The result is that the question stopped being “can an agent do this?” and became “is the agent cheaper, faster, or more accurate than what we do today?” That is a procurement question, not a research one.
What “agentic” actually means now
The word has stretched. Three different things sit underneath it, and conflating them is how projects fail.
- Workflows with LLM steps. A pipeline where one or more steps call a model. The control flow is hand-coded. This is what most “agents in production” actually are. They work because the human picked the path.
- Tool-using agents. A model picks tools and arguments inside a bounded loop. Good for structured tasks like “fill in this form from this PDF,” “triage this ticket,” or “run a deterministic sequence of API calls with judgment in between.”
- Open-ended agents. A model chooses what to do next with broad freedom. Browser agents, autonomous coding agents, and computer-use agents live here. These are the demos. They are also the ones that fail in long horizons.
The shift from one big agent to a team of small ones
Through 2025, the dominant pattern was a single all-purpose agent with a long tool list. That pattern is being replaced. The 2026 winning architecture is a small orchestrator that routes work to specialized sub-agents — one for retrieval, one for code, one for browser, one for verification — each with a tight tool set and a narrow prompt. Some practitioners are calling it the microservices revolution for agents.
The reason is not theoretical. Single mega-agents fail because every additional tool widens the action space the model has to reason over. A specialist with three tools is sharper than a generalist with thirty.
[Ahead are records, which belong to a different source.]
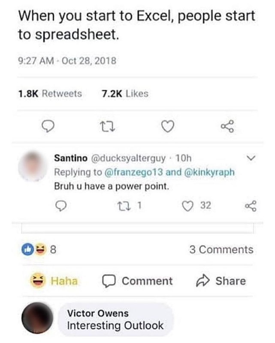Viewport: 275px width, 343px height.
Task: View the 7.2K Likes list
Action: [x=125, y=93]
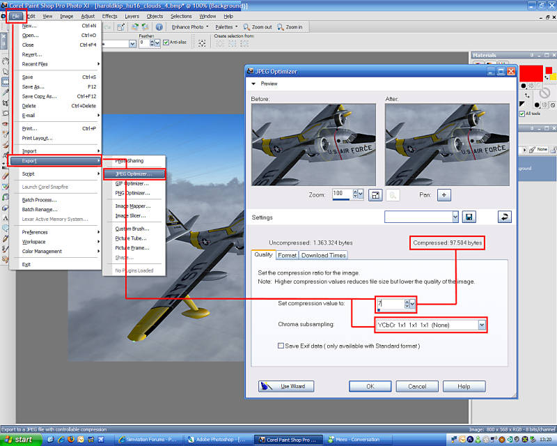Enable Save Exif data checkbox
The width and height of the screenshot is (557, 446).
281,346
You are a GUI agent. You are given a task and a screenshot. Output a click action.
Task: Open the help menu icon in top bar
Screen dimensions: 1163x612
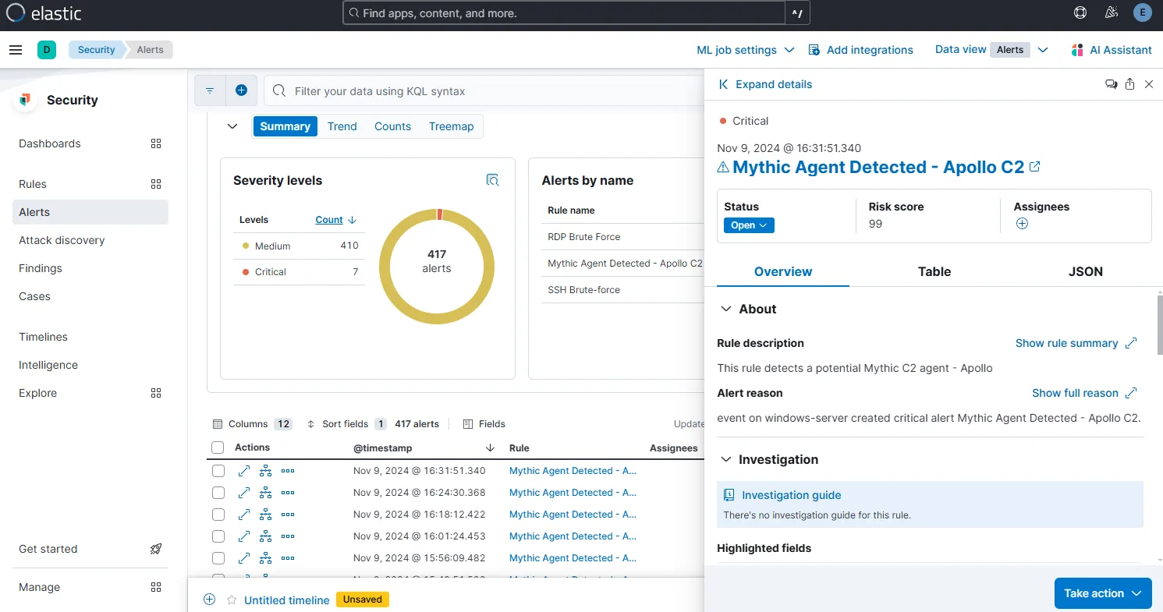1080,12
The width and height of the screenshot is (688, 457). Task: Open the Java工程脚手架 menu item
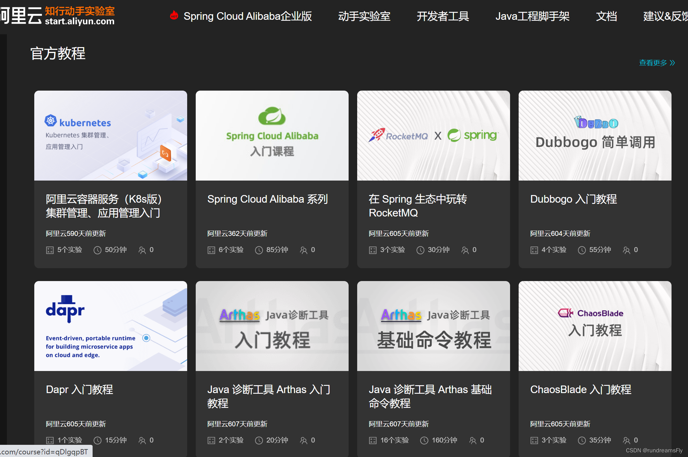(x=532, y=16)
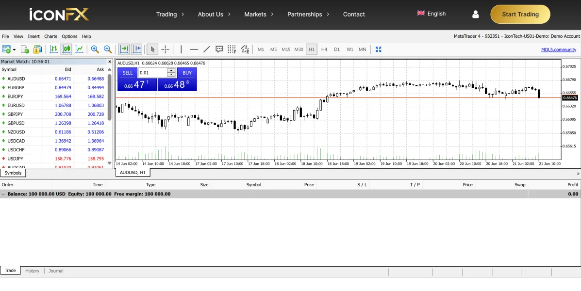The image size is (581, 291).
Task: Click the trade volume input field
Action: tap(153, 73)
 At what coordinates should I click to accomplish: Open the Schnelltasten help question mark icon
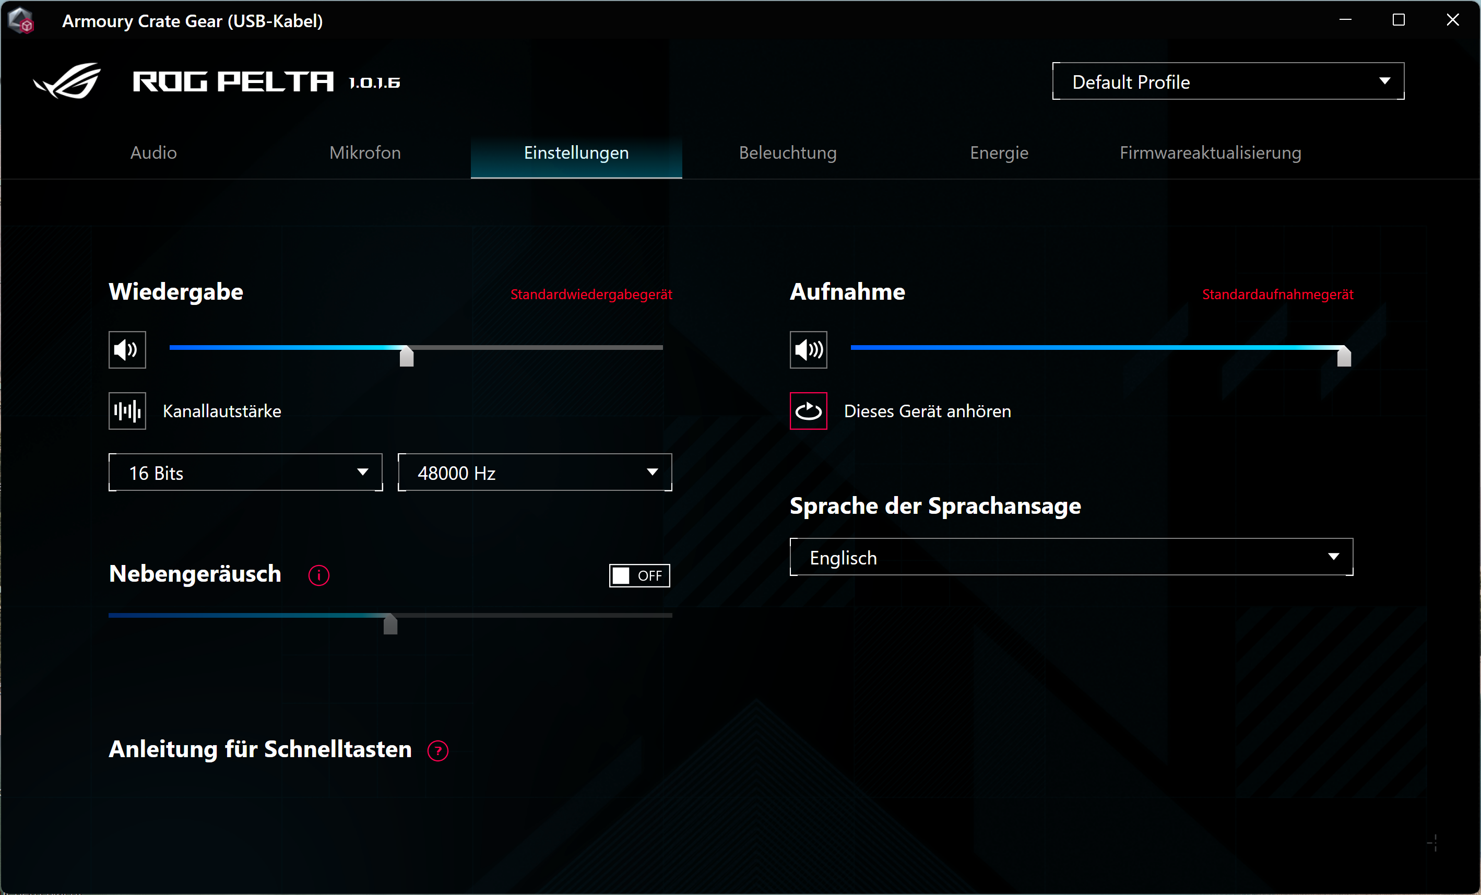[x=438, y=751]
Where teams are getting real ROI
- Customer support triage. Routing, drafting, and summarizing — with a human approving sends. 30–60% deflection of tier-one volume is the reported range.
- Internal knowledge agents. Search, summarize, and answer over the company wiki, code, and tickets. The boring win, but the most consistent.
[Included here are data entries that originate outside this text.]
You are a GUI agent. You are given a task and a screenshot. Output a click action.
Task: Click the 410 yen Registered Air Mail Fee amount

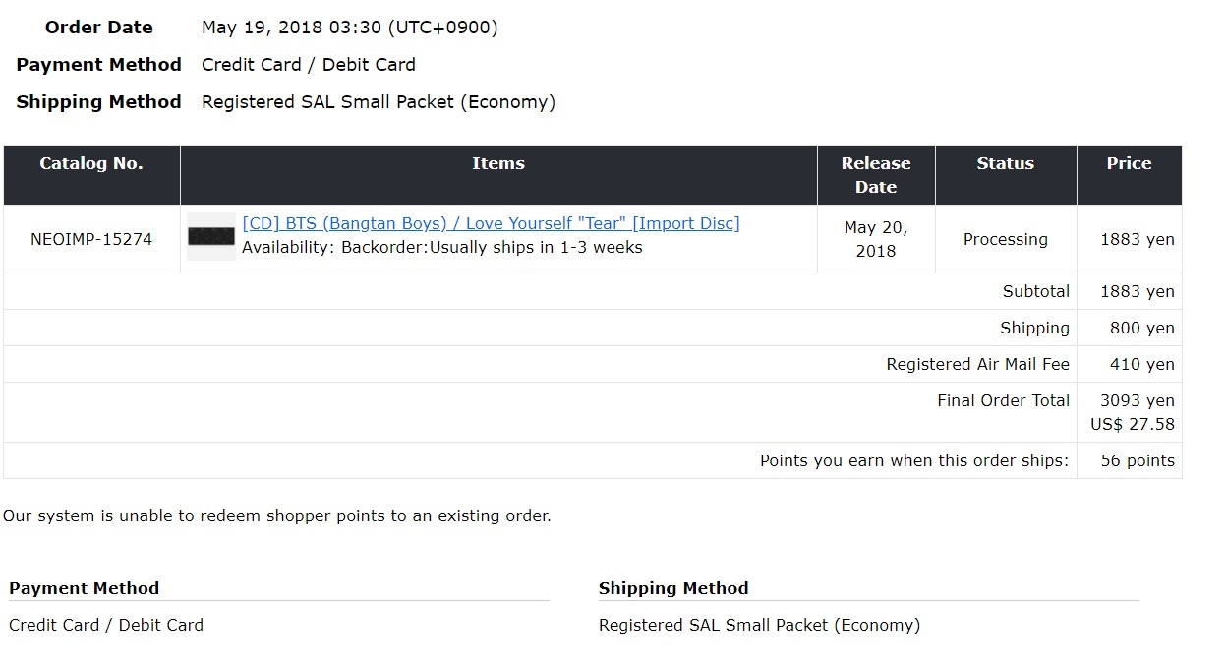tap(1141, 364)
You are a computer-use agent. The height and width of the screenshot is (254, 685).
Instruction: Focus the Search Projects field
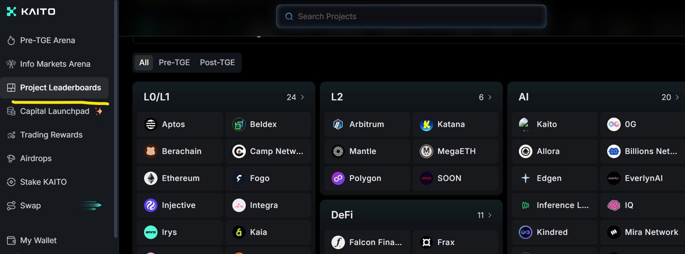(x=415, y=16)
- Coding agents on bounded tasks. Bug fixes with tests, dependency upgrades, lint sweeps, and routine PR review. Less impressive than “autonomous engineer” but more reliable.
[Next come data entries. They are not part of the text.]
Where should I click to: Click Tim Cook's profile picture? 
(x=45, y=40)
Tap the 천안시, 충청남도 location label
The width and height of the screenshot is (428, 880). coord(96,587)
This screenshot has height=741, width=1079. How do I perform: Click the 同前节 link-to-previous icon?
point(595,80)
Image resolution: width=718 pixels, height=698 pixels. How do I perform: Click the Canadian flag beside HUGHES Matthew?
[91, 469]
- Sales-ops automation. Lead enrichment, meeting notes, CRM hygiene. Easy to scope, easy to measure.
Where they are still failing
The visible failures cluster in three places. Long-horizon open-ended agents that drift after twenty steps. Multi-agent systems where two agents argue with each other and burn tokens. And anything that touches money, permissions, or production data without a human in the loop.
The teams that ship cleanly tend to do four things: bound the tool list, force structured output, write evals before they write the prompt, and put a human between the agent and any irreversible action.
Cost is now an architectural concern
A year ago, agent cost was a footnote. In 2026 it is a first-class design constraint. The pattern that scales: route easy turns to a small open-weights model, escalate to a frontier model only when confidence drops, and cache aggressively at the prompt and embedding layers. Teams that retrofit cost controls after launch tend to find the agent is 5–10x more expensive than the workflow it replaced. Teams that design for cost from day one usually land at a fraction of the human-process cost.
The new security surface
Every agent with credentials is now an identity that needs the same controls as a human employee — least privilege, audit logs, scoped tokens, kill switches. “Double agent” risk, where a compromised agent acts as an insider, is the boardroom worry of the year. Practical hygiene: separate identities per agent, no shared service accounts, every tool call logged with the prompt and decision that produced it.